For readers, it all begins with when and how a young woman is killed and where her body is hidden. She lived in a small village and is quickly reported missing. She was last seen in a post office talking to her distant neighbour (she bought eggs from him), who may have given her a ride home. Or only slowed down at the bus stop where she waited, then drove on, as he claims.
The reason why Martin Beck (MB) and Kollberg travel to southern Sweden for a missing person case, is the neighbour, an `import' and loner, known for his excellent smoked fish.
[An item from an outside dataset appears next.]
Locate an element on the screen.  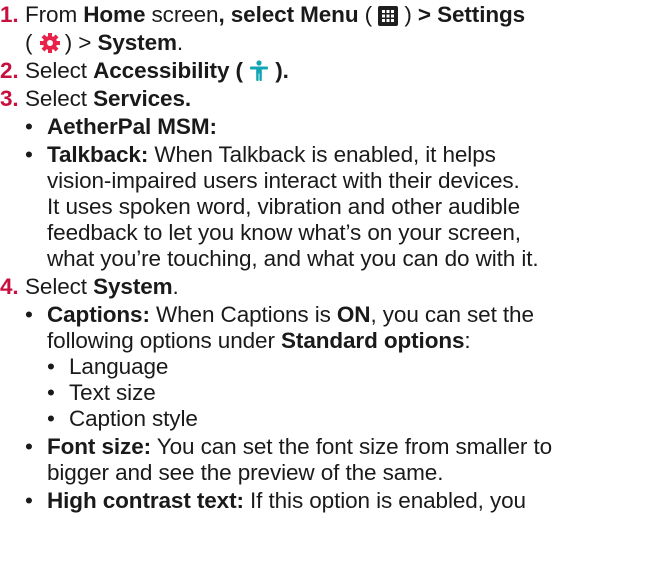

And the convicted killer of US tourist Roseanne during a river cruise in 1964. Having served his sentence, he is unhappy seeing MB, who caught him after many months of gruelling investigations, and being a suspect again.
What follows is painstaking police work in the scenic, peaceful province of Skane, with competent local colleagues like Mansson (known from earlier S&W books) and Njöld, who knows everyone in his biotope and is a great cook. A perfect base for MB and Kollberg, except that they are tailed by the press. One of the newshounds is another killer MB collared after months of research, again years ago, described in "The Man who went up in Smoke"...
A shooting in Skane with one policeman dead and two wounded, prompts a manhunt towards Stockholm and becomes a second storyline. Kollberg is recalled. MB, left alone in Skane, with various local inputs and help from his staff in Stockholm, pins down the killer. For readers to find out how.
A top S&W book, well paced and with believable characters. Later, Henning Mankell and his hero Kurt Wallander destroyed S&W's idyllic portrayal of Skane province in his own series of 10 police procedurals, which began in Swedish, in 1991.